Having the cameras in public places is clearly allowed, said University of Pittsburgh law professor John Burkoff. The nation's highest courts have repeatedly approved their use.
But citizens still have privacy rights, and the courts say there are "reasonable" exceptions, he said.
"The question is: what is reasonable?"
The possibility of misuse should trouble citizens, said Sara Rose, a spokeswoman for the American Civil Liberties Union in Pittsburgh.
"Municipalities need to take into consideration that cameras can be used improperly," Rose said. "Some have the ability to zoom in through windows, for example, and focus on women.
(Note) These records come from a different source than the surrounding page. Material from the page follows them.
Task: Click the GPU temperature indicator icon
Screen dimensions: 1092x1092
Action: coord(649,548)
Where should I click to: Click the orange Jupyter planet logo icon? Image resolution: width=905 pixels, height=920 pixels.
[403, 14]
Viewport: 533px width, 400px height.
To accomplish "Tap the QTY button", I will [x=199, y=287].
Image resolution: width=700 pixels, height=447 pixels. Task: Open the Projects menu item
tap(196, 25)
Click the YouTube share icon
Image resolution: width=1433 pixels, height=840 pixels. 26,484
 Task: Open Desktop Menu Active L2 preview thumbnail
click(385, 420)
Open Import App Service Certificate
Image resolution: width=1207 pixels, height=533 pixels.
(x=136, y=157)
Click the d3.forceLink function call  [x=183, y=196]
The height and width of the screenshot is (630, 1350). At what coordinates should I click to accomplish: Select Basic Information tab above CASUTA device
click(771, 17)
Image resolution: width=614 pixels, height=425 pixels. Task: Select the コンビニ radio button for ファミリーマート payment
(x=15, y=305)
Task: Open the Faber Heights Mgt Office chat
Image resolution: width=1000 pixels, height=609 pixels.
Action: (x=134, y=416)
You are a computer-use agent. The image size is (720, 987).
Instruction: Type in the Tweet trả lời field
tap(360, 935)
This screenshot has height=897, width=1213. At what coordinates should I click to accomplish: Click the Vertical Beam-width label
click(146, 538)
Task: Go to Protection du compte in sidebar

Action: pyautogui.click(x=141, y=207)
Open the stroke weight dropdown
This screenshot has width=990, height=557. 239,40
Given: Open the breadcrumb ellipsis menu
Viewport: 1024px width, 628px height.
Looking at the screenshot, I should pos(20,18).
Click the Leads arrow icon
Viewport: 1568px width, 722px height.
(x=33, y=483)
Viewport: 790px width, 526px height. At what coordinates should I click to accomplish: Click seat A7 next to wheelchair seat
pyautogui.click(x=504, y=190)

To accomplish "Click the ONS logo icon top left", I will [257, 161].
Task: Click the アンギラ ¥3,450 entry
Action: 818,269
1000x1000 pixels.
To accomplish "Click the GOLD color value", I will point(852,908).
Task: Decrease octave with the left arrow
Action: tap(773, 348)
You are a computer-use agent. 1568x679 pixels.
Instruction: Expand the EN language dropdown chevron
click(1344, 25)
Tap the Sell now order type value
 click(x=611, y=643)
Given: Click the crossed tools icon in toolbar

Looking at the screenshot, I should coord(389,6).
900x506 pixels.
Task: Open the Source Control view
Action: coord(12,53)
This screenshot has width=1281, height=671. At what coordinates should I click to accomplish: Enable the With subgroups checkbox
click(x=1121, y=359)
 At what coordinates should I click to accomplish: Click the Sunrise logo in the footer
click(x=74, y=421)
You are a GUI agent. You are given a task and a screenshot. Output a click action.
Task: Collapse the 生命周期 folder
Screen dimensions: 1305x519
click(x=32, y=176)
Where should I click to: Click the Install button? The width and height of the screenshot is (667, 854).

Is that right?"
Another concern, Rose said, deals with who has access to the camera footage and who gets to see it.
And, Burkoff asks, "How does someone know if a surveillance camera is being used improperly?"
Often, he said, that remains a secret until unearthed in another investigation.
Rose questions the cameras' effectiveness.
"There's not a lot of evidence of any reduction in crime," Rose said. Instead, she said the cameras simply push crime somewhere else.
There are more surveillance cameras per mile in England than anywhere else, according to Burkett.
"The good thing is, if there is a problem, there is some record of it for law enforcement," Burkett said.
"But the question is this: Do we want to live in a society like that• I don't think so."